» **SET EXERCISE 1**
Rewrite the rows starting at the line containing "This screenshot has height=1080, width=1920." and ending at the line containing "Opening Sale is", replacing "GUI agent" with "screen assistant" and leaving everything else the same.
===== PASSAGE SHOWN =====
Re: Community garden nutrient inputs
- Subject: Re: [cg] Community garden nutrient inputs
- From: "Deborah Mills" firstname.lastname@example.org
- Date: Sun, 26 Jan 2003 08:09:40 -0800
What test can be done to check to see if herbicides are present in compost?
I know there are expense laboratories that samples can be sent to but are
there any other simple tests? Recently I tried the "Cress" test with various
composts and potting soils. My results were that everything germinated but
some took up to ten days to sprout (normally two to three days). Not sure
what the variable was in the equation that could have caused this (viable
seeds etc.). Any thoughts anyone?
----- Original Message -----
From: "Sharon Gordon" <email@example.com>
Sent: Sunday, January 26, 2003 5:37 AM
Subject: Re: [cg] Community garden nutrient inputs
> For a garden to be sustainable, the ideal would be to grow all the compost
> on site. Jeavons has found that the garden alance to do this seems to be
> 60% Crops that produce a lot of compost
> 30% Crops that produce a lot of calories
> 10% Crops that produce the rest of the vitamins and minerals we need
> For information on this system, see the 6th edition of How to Grow More
> Vegetables Than You Ever Thought Possible on Less Land Than You Can
> by John Jeavons. There are also some helpful more detailed compost
> booklets at http://www.bountifulgardens.org . Perhaps a couple of people
> would like to go this route as an experiment/demonstration of what can be
> Another source for sustainability information suited to your area would be
> your local permaculturists. There's a world wide directory at
> http://www.permacultureactivist.net .
=====
» **SET EXERCISE 2**
From the community garden email, transcribe the passage starting at "I know there" and ending at "Any thoughts anyone?".
===== ITEMS =====
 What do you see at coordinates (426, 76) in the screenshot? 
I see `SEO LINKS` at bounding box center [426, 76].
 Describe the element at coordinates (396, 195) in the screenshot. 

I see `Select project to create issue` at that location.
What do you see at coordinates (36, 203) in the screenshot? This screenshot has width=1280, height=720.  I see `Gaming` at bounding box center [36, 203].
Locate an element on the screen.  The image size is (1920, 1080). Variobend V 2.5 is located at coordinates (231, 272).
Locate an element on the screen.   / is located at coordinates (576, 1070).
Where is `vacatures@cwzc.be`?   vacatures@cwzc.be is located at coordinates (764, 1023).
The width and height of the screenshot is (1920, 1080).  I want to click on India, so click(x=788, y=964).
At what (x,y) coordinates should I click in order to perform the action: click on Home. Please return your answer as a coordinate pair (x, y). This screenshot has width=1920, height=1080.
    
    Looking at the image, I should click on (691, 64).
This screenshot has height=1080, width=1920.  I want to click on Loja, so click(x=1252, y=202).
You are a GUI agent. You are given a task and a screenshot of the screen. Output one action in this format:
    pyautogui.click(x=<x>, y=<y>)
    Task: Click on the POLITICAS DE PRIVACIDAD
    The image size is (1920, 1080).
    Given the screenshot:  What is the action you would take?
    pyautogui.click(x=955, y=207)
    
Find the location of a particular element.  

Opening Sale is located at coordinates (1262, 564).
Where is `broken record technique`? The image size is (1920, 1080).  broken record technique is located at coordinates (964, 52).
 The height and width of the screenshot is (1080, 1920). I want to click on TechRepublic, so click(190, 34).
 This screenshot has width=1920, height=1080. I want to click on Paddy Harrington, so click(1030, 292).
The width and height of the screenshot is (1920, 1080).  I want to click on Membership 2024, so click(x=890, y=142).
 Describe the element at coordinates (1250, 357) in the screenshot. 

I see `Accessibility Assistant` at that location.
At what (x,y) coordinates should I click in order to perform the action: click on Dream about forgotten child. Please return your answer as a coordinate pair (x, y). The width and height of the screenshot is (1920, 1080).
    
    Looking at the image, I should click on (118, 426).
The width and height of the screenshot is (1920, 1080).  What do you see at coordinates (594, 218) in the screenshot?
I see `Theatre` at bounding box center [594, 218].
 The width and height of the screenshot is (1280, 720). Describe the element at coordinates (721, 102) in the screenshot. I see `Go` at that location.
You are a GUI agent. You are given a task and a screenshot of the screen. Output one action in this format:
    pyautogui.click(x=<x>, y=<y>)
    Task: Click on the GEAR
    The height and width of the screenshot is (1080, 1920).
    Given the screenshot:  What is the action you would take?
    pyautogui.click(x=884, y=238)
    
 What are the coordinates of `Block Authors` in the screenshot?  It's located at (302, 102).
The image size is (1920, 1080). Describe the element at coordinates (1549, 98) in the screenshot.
=====
» **PROBLEM SOLUTION 1**
This screenshot has height=1080, width=1920.  I want to click on Loja, so click(x=1252, y=202).
You are a screen assistant. You are given a task and a screenshot of the screen. Output one action in this format:
    pyautogui.click(x=<x>, y=<y>)
    Task: Click on the POLITICAS DE PRIVACIDAD
    The image size is (1920, 1080).
    Given the screenshot:  What is the action you would take?
    pyautogui.click(x=955, y=207)
    
Find the location of a particular element.  

Opening Sale is located at coordinates (1262, 564).

» **PROBLEM SOLUTION 2**
I know there are expense laboratories that samples can be sent to but are
there any other simple tests? Recently I tried the "Cress" test with various
composts and potting soils. My results were that everything germinated but
some took up to ten days to sprout (normally two to three days). Not sure
what the variable was in the equation that could have caused this (viable
seeds etc.). Any thoughts anyone?